Xinli Shang / @shangxinli: ParquetFileReader.getFilteredRecordCount() cannot be used because Iceberg applied RowGroup stats filter and Dcitionary filter also.

I think what we can do is to make getRowRanges() public. Iceberg call getRowRanges() to calculate the filteredRecordCount for the RowGroup that is determined(by RowGroup stats and Dictionary filter) to be read.

asfimport commented 4 years ago

Gabor Szadovszky / @gszadovszky:

ParquetFileReader.getFilteredRecordCount() cannot be used because Iceberg applied RowGroup stats filter and Dcitionary filter also. I don't see why it is a problem. ParquetFileReader filters the row groups based on stats and dictionary (and bloom filters from 1.12) in the constructor so getFilteredRecordCount will be executed on the filtered row groups. I am curious why the currently available values are not suitable for iceberg. parquet-mr high level API (the record readers) works based on these and if they are not correct for iceberg it might highlight some issues inside parquet-mr as well. (I don't think this is the case, though. We have a lot of unit tests in the different API levels.)

I think what we can do is to make getRowRanges() public. I would rather not make this public. The object RowRanges is not designed for public use. If it is really necessary I would provide the required values instead.

asfimport commented 4 years ago

Xinli Shang / @shangxinli: Thanks @gszadovszky for the explanation. I see it now. The confusing part is Iceberg creates ParquetFileReader object without passing in the filter. Instead, it rewrites RowGroup and Dictionary filtering.

Hi @rdblue, do you know why Iceberg rewrites the RowGroup and Dictionary filtering? From what Gabor mentioned above, if we pass the filter to the ParquetFileReader constructor, all the row groups that we need to deal with later are already filtered. When we upgrade to 1.12.0, bloomfilter will be automatically applied to those row groups.

asfimport commented 4 years ago

Xinli Shang / @shangxinli: @gszadovszky, I just realized the RowGroupFilter only applies the stats from ColumnChunkMetaData instead of page-level stats. There is a chance that ColumnChunkMetaData stats say yes, but page-level stats say no. In that case, readNextFilteredRowGroup() can still skip block.
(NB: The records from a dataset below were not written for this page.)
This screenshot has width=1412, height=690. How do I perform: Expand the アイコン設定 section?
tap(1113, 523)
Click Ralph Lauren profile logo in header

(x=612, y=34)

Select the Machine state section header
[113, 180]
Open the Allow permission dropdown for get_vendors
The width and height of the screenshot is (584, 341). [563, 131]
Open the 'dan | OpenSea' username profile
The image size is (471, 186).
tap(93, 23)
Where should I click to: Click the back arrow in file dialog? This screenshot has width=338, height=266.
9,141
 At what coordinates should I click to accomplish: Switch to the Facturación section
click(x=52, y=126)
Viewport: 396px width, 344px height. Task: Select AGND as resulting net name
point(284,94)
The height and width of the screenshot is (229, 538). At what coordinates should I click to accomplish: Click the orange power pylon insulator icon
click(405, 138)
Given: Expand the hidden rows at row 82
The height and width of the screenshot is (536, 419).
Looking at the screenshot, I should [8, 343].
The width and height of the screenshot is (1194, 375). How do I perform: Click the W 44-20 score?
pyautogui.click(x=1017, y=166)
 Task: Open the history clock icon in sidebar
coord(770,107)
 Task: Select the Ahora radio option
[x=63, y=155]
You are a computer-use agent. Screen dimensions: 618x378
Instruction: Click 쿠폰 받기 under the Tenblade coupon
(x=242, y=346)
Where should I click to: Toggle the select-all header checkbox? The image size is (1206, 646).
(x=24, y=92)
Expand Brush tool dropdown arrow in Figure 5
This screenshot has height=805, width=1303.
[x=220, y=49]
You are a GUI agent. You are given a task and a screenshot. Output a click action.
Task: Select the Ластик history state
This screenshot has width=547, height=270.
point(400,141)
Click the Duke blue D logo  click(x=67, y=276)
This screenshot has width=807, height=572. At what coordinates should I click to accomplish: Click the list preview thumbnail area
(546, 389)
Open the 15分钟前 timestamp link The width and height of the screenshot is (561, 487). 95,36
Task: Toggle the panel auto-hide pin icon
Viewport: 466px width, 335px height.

asfimport commented 4 years ago

Gabor Szadovszky / @gszadovszky: [~shangx@uber.com], yes, it may occur that the row group level filters says the searched values might be in the row group but the page level filtering skips all the pages. In this case the whole row group is skipped.

asfimport commented 4 years ago

Gabor Szadovszky / @gszadovszky: What is the current status of this one? Is it a blocker for 1.12.0?

asfimport commented 4 years ago

Xinli Shang / @shangxinli: It is still not decided yet in the last Iceberg meeting. But I think if adding the 'skipped number of records' is minimal for us, we can go ahead just to add it. Otherwise, we can release without this.

Add @rdblue for FYI